# PROBLEM DETAILS
Pictures stay out; please output the remaining data exactly.

# Dataset entries

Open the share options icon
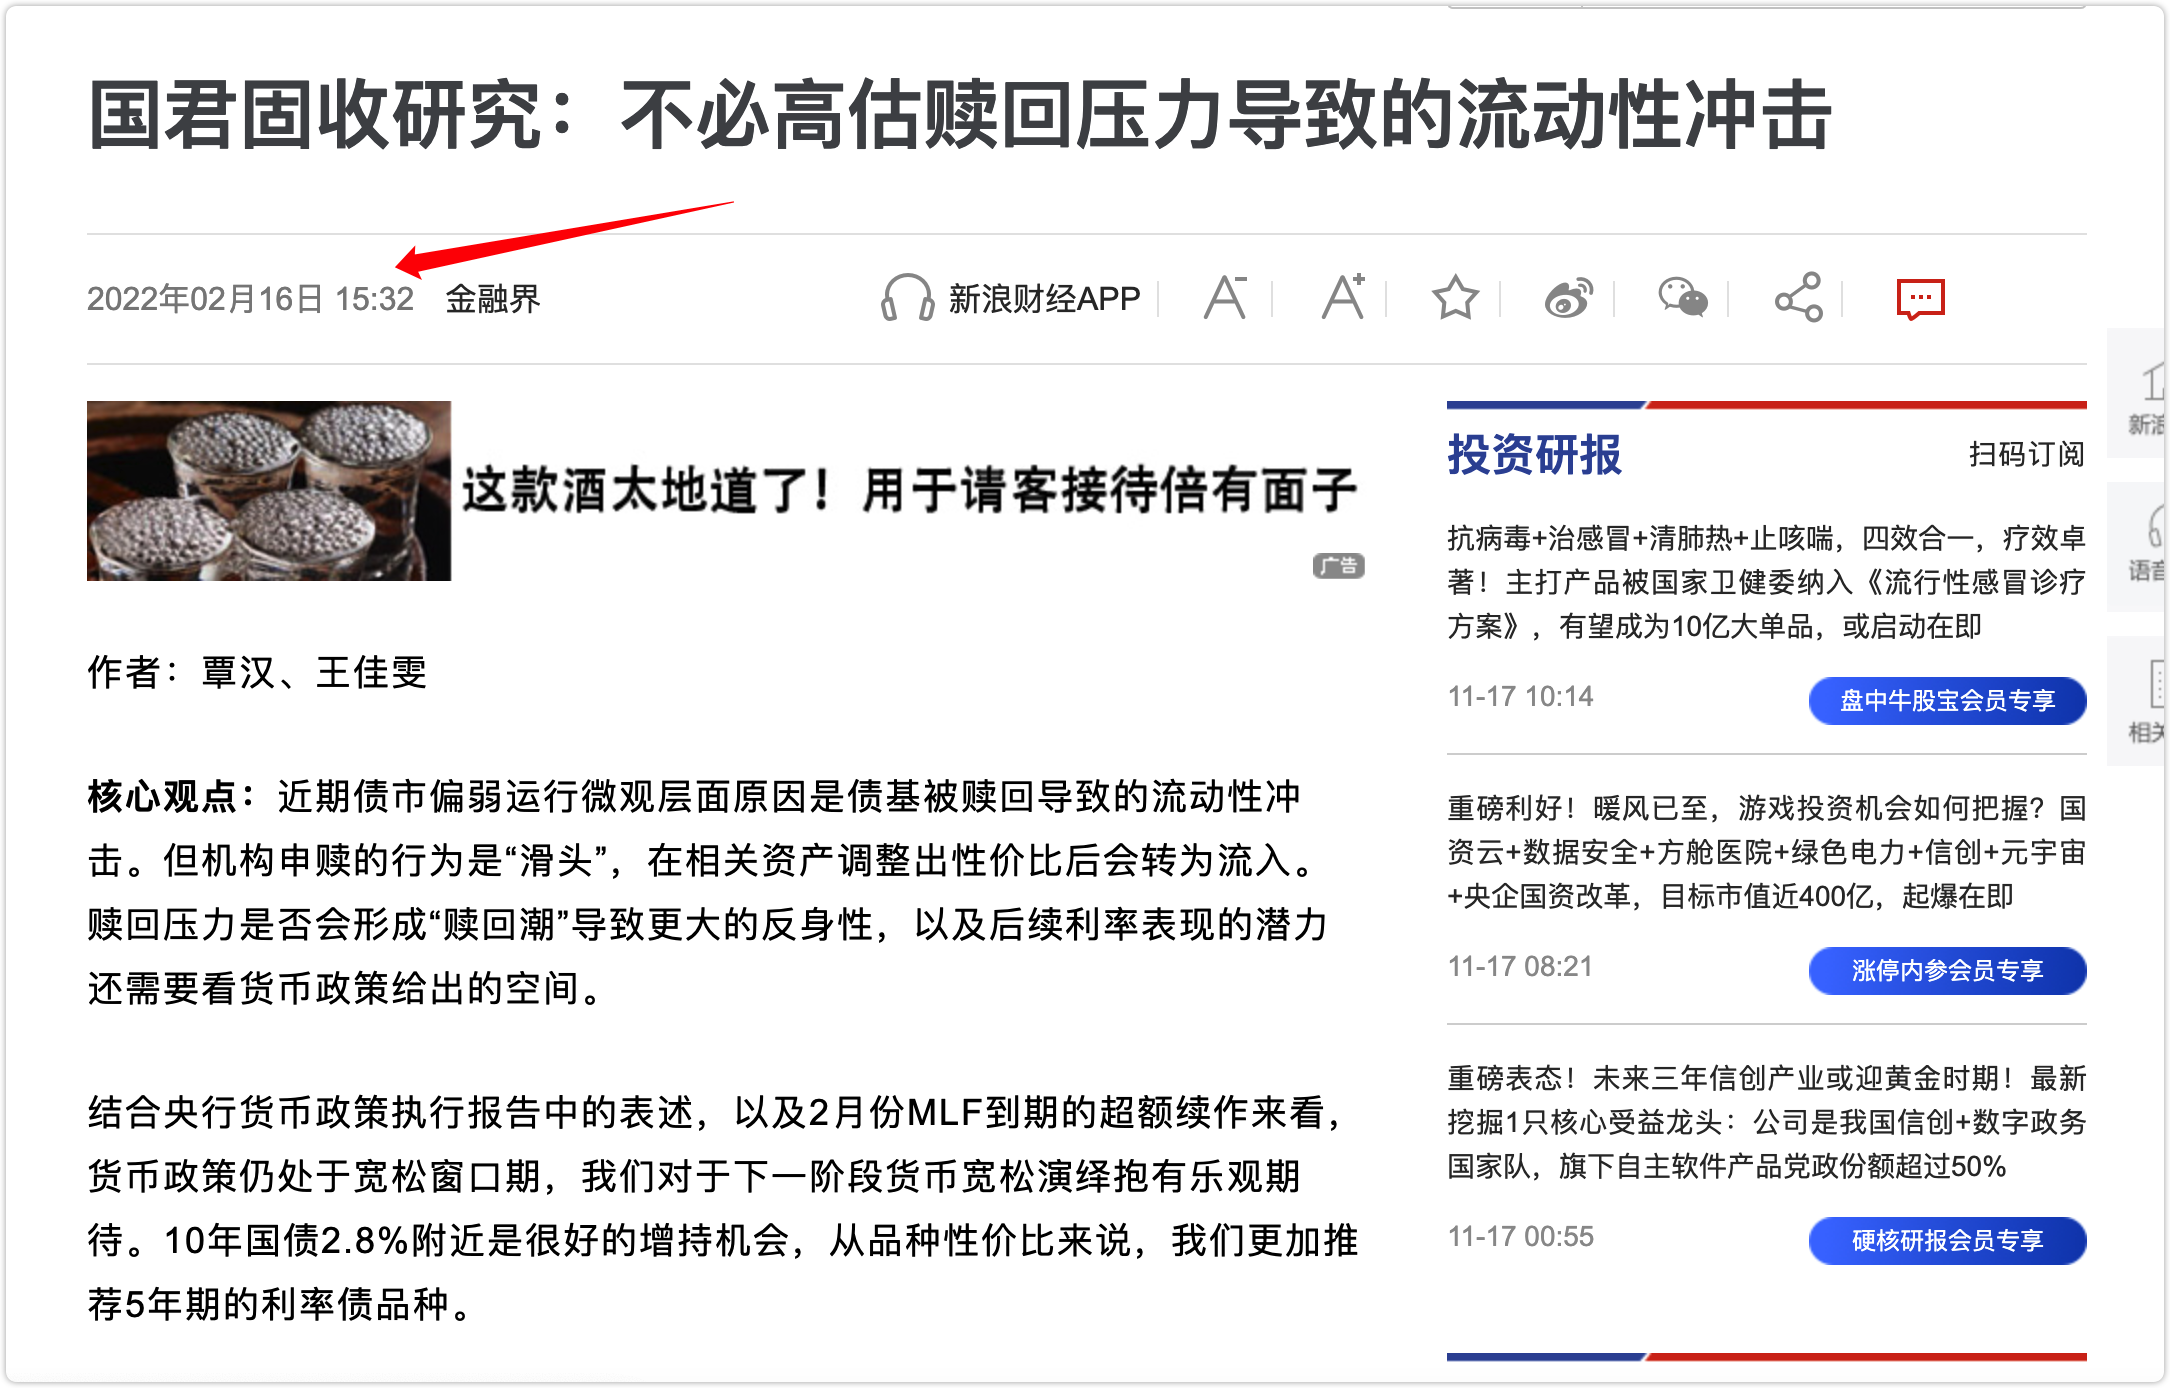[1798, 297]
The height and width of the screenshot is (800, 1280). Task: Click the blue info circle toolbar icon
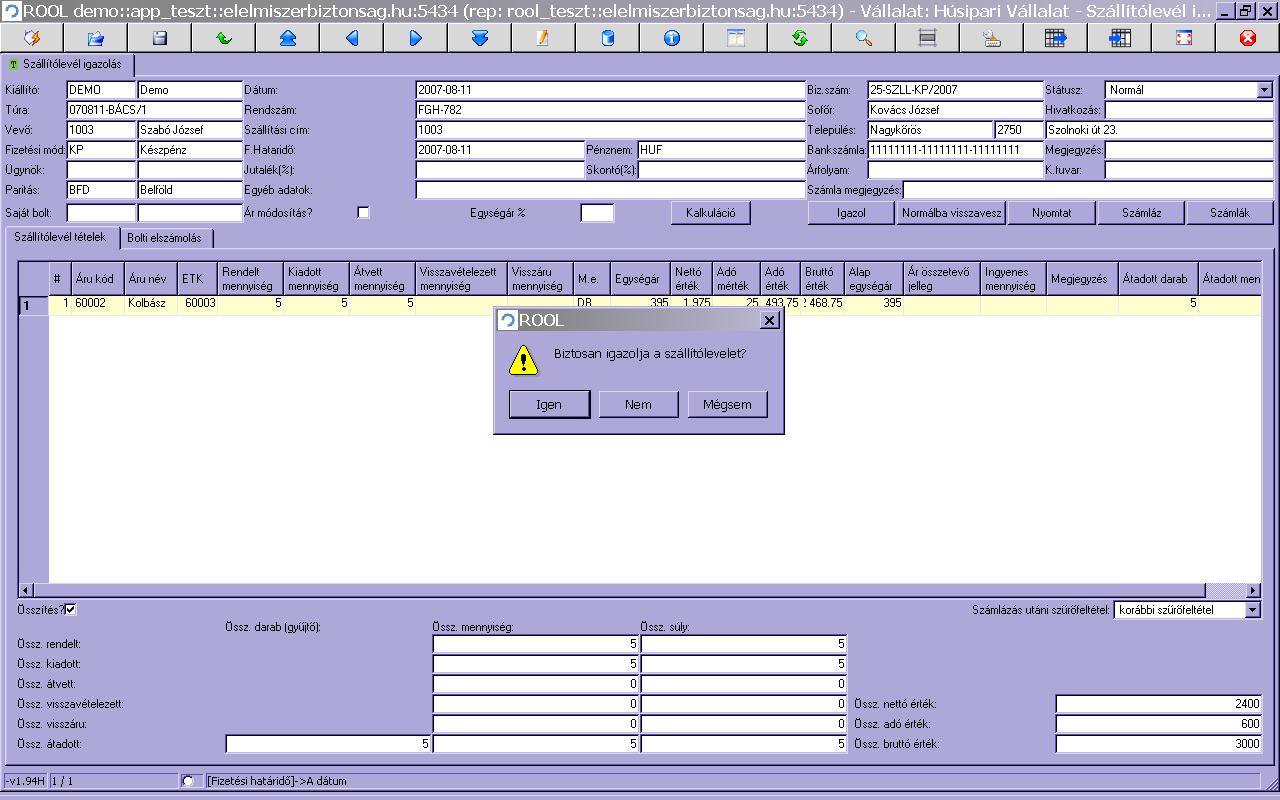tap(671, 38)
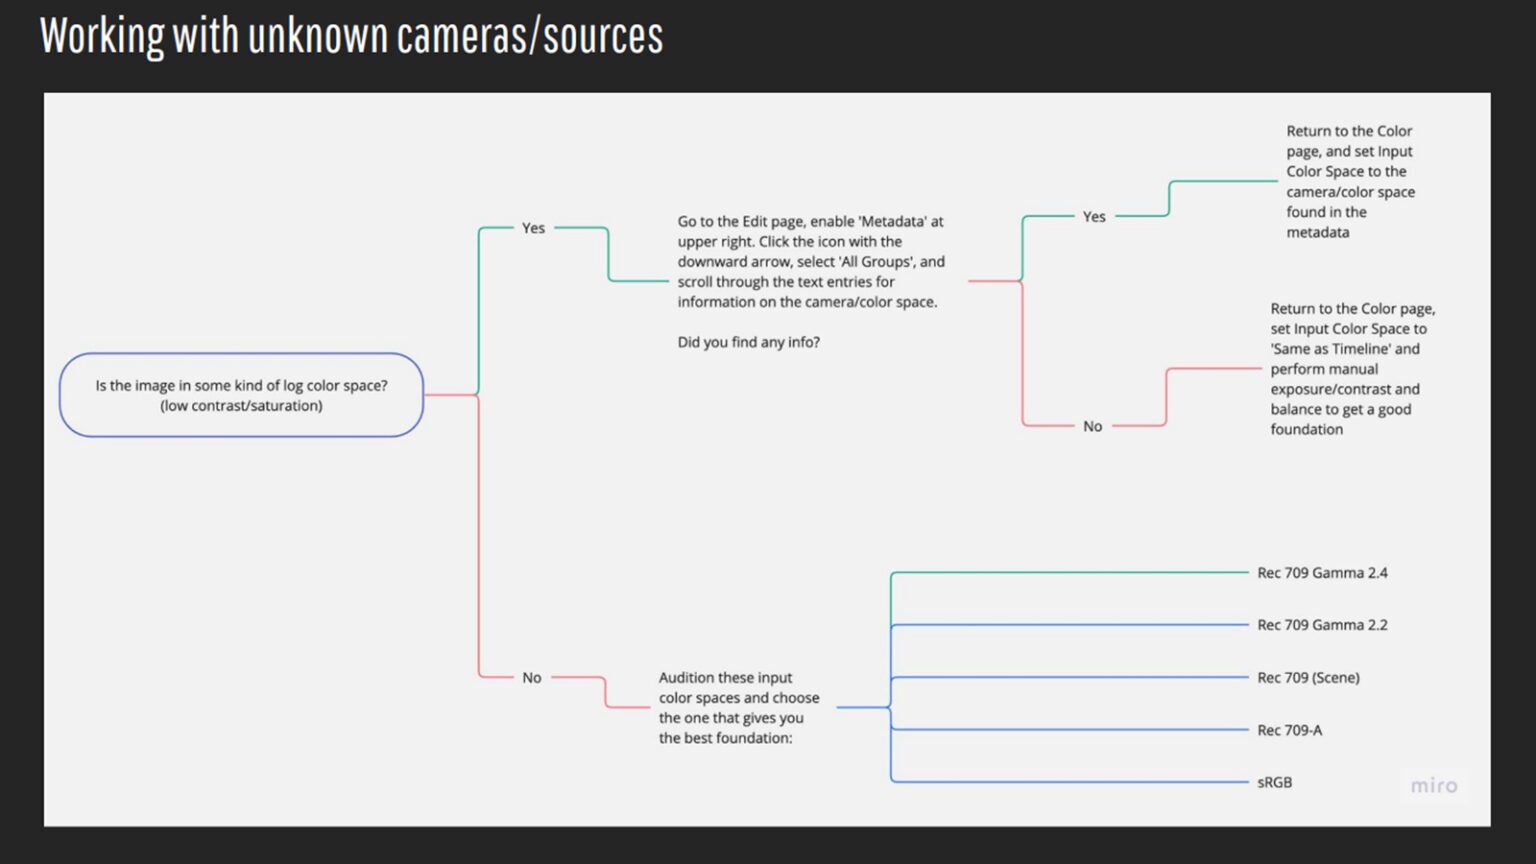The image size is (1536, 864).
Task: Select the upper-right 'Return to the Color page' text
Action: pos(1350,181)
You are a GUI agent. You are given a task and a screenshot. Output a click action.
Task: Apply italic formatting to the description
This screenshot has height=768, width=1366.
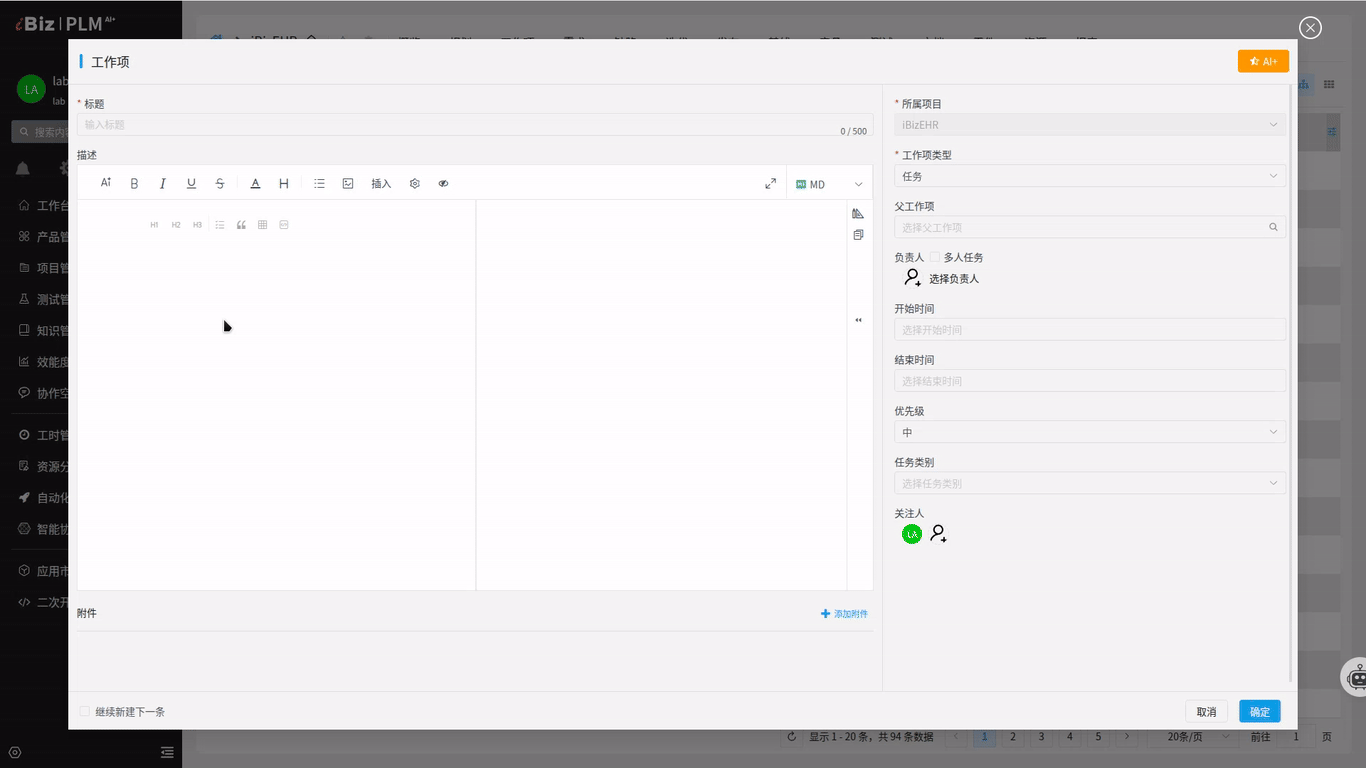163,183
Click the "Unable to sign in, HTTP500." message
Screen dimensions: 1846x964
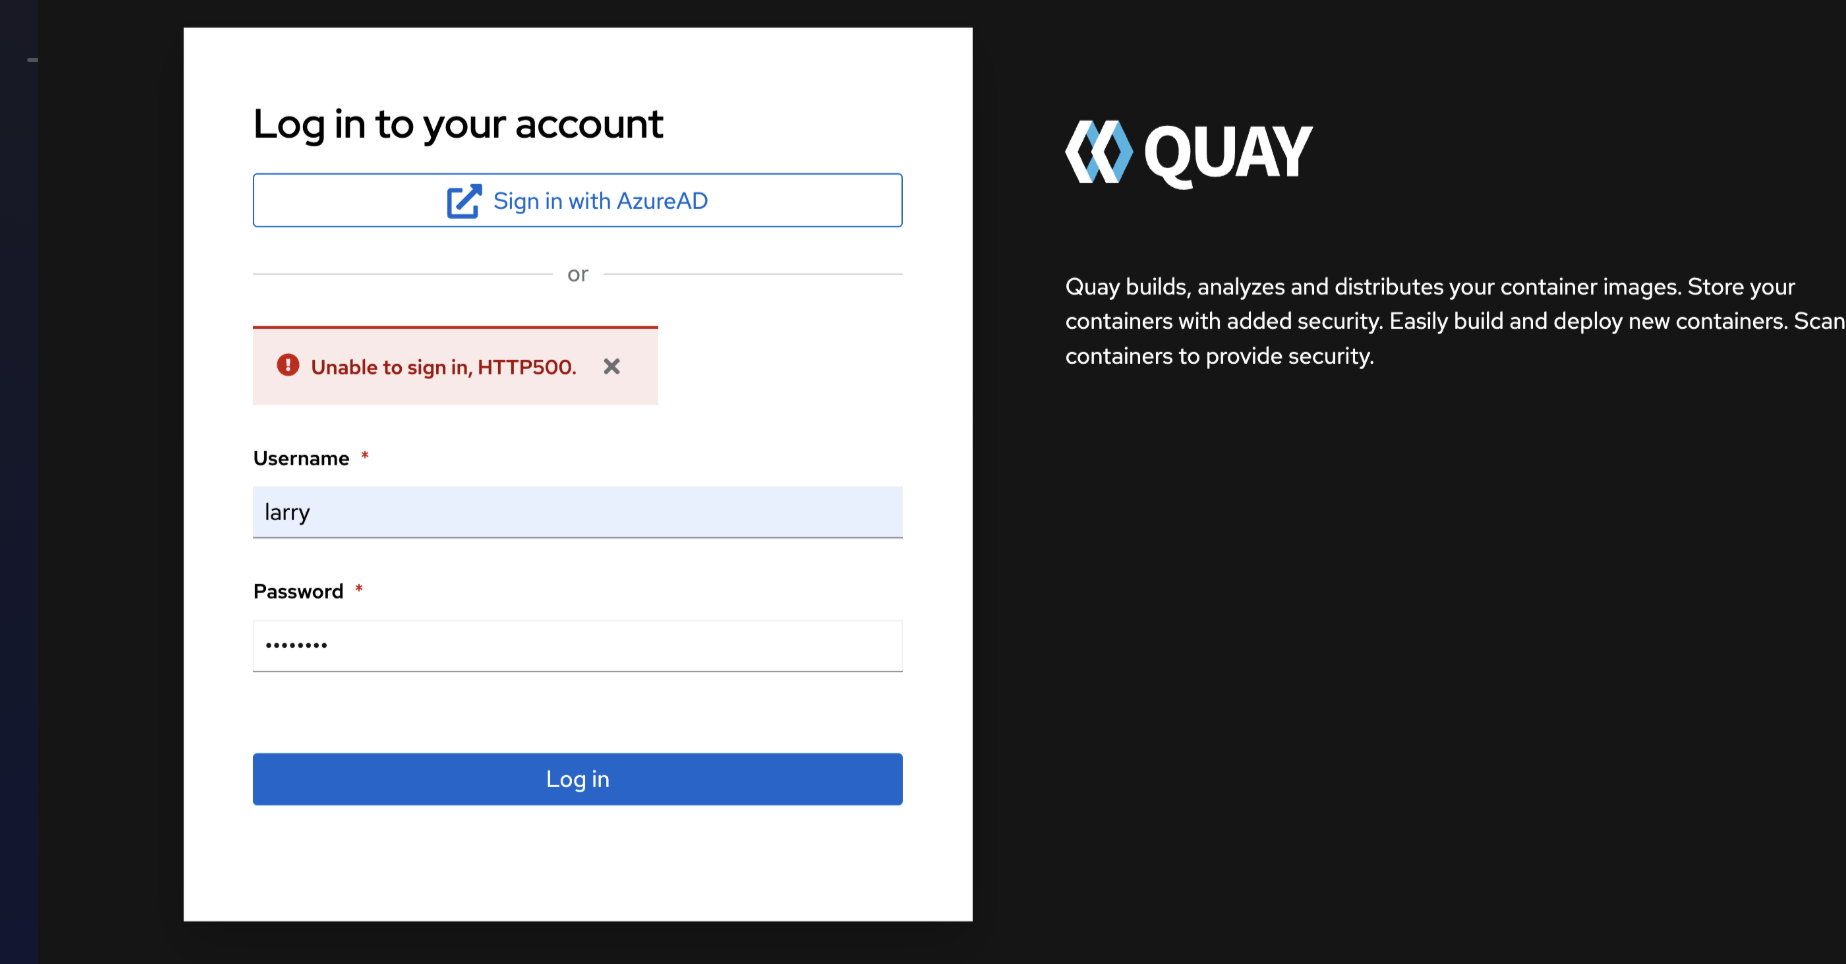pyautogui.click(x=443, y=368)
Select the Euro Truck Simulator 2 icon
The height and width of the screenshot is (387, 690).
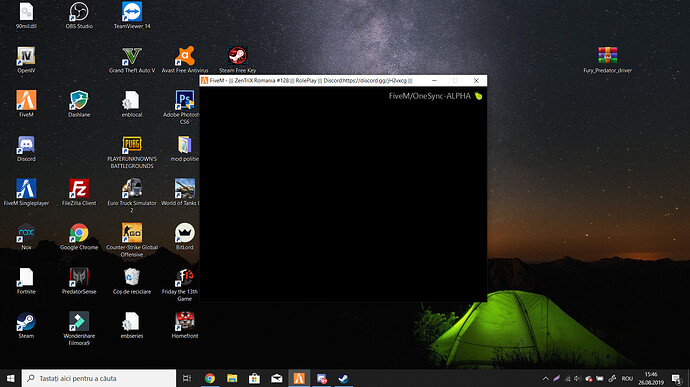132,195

# WRITTEN RESPONSE
Open the share options icon
[1798, 297]
The height and width of the screenshot is (800, 1280). Task: Click the blue info circle toolbar icon
tap(671, 38)
The image size is (1536, 864).
Task: Select the upper-right 'Return to the Color page' text
Action: pos(1350,181)
You are a GUI agent. You are given a task and a screenshot. Output a click action.
Task: Apply italic formatting to the description
This screenshot has height=768, width=1366.
163,183
Click the "Unable to sign in, HTTP500." message
Screen dimensions: 1846x964
pyautogui.click(x=443, y=368)
Select the Euro Truck Simulator 2 icon
The height and width of the screenshot is (387, 690).
132,195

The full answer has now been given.